Un titolo che non si limita ad essere una pigra ripetizione di uno schema (nome di band usato a mo’ di eponimo in mancanza di idee migliori), piuttosto un riferimento a un gruppo assemblato in via d’emergenza, manipolo di uomini reclutati per un’impresa priva di scopo immediato e remunerativo. In apparenza fragile ed estemporanea come una missione di soldati scaraventati in trincea allo sbaraglio e senza alcuna concreta speranza di costruzione o di una via d’uscita per poter riedificare la parte di mondo da loro calcata e che odora già di macerie.



Il progetto Maremma Orchestra è questo tentativo estremo di riconquista, il dissotterramento di una rivelazione di bellezza a lungo perduta – e il cui fantasma vaga da lungo tempo – in attesa di essere nuovamente presa in carico da qualcuno che se ne faccia  portavoce. Il senso primo e ultimo di questo progetto sembra indicare che un vero desiderio di felicità per se stessi e l’umanità che cammina al nostro fianco, esige l’instancabile posa di piccole pietre di un lungo percorso dove fascino e fecondità di un passo formano un tutt’uno con il proprio antecedente.  



Lo si tocca con mano in quella che è la ricodificazione della matrice musicale dei brani prescelti per questa avventura d’amore e arte.  Sotto l’egida della produzione artistica e della direzione musicale del cantautore Filippo Gatti e di quella esecutiva di Ermanno Labianca, prendono corpo mescolanze e contaminazioni continue e vicendevoli tra musica leggera, d’autore e classica.  Il tutto non in nome di un malinteso gusto per il rivolgimento e il ghiribizzo, quanto per incuriosire e attirare l’ascoltatore mimetizzando il capolavoro originale sotto l’incipit di uno spunto diverso per poi ricondurlo alla forza della sua dimensione nativa. 
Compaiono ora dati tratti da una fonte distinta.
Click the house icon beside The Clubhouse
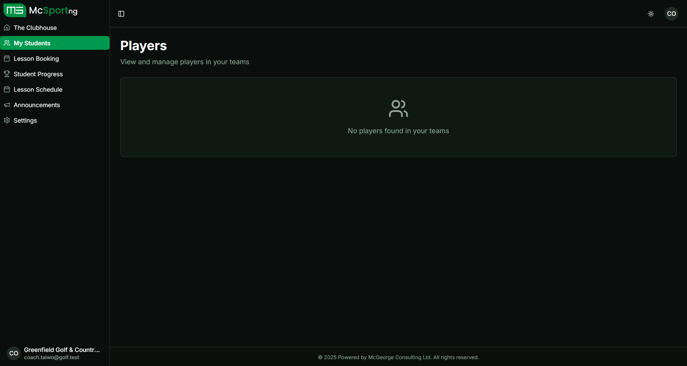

Si ascoltino (dopo l ‘introduzione di Terra), le riproposizioni de “L’Ultima Luna” e de “La Serie dei Numeri” dove si intravede – più che la direzione di un diligente remake – il senso più definitivo e convincente di un ritorno agognato che cresce come una invocazione che parte da lontano. Il capolavoro dalliano riemerge nella sua forza primigenia prendendo corpo da un arpeggio sospeso di chitarra acustica che nel suo giro di boa si ricongiunge al suo originale incedere incalzante per chiudersi con un intreccio di chitarra elettrica che rievoca le infuocate digressioni della sezione fiati. Il tono pulito ed espressivo di Alessia Piccinetti fa il resto rileggendo il canto sotto una lente più intima e sospirata.

Non è da meno il confronto con la vivace ballata branduardiana.  Qui la voce scorticata di Gatti innaffia di aromi inediti le strofe mentre Corale di Puccini, Briganti della Maremma  ed Orchestra Sinfonica di Grosseto si intendono a meraviglia nel tinteggiare le successive modulazioni esaltandone e rinnovandone il gusto rinascimentale.

La cavalcata strumentale di “Maremma Amara” coniuga tra loro le caratteristiche citate arricchendo il cocktail di folk e mediterraneità tra accelerazioni impetuose e sguardi nostalgici il cui testimone viene raccolto dalle sfumature celesti e bucoliche dell'”Amara Terra Mia” di Modugno.  Condotta dal canto della Piccinetti – qui denso di lacrime e popolanità – la celebre ballata si apre a una coda di archi che ne ridefinisce il lascito sulle coordinate sinfoniche che rappresentano un po’ il trait d’union del nucleo musicale del lavoro.

Ma il disco è vario e multiforme come lo scorrere imprevedibile dei giorni delle singole esistenze e così la malinconia lascia il posto a una fase finale di gioia e ricreazione che prende corpo in un dialogo leggero e frizzante tra ideatori e ispiratori ( “Conversazione col Bonelli”) per riportare alla luce quel memorabile concentrato di surreale goliardia de “La Marcia di Brancaleone” (dedicata a Monicelli che ne diresse la trasposizione cinematografica).  Si chiude con lo sguardo profondo e persistente di “Accordo”, un ultimo pensiero quotidiano davanti alla bellezza eloquente offerta dalla prospettiva sconfinata di un grande scorcio di mare (il cui suono chiude il disco).

In soli trentuno minuti viene riassunta – secondo l’intensità che può far capolino in un mondo di uomini e donne come quello di oggi – la dimensione del desiderio.  Di un amore inesauribile come quello che parte dalla lunga memoria di madri e padri che ce l’hanno custodito e lasciato in eredità per essere raccolto e riportato come nuova e desiderabile meraviglia da altre madri e altri padri che si sono messi alla ricerca del testimone smarrito di quell’esperienza.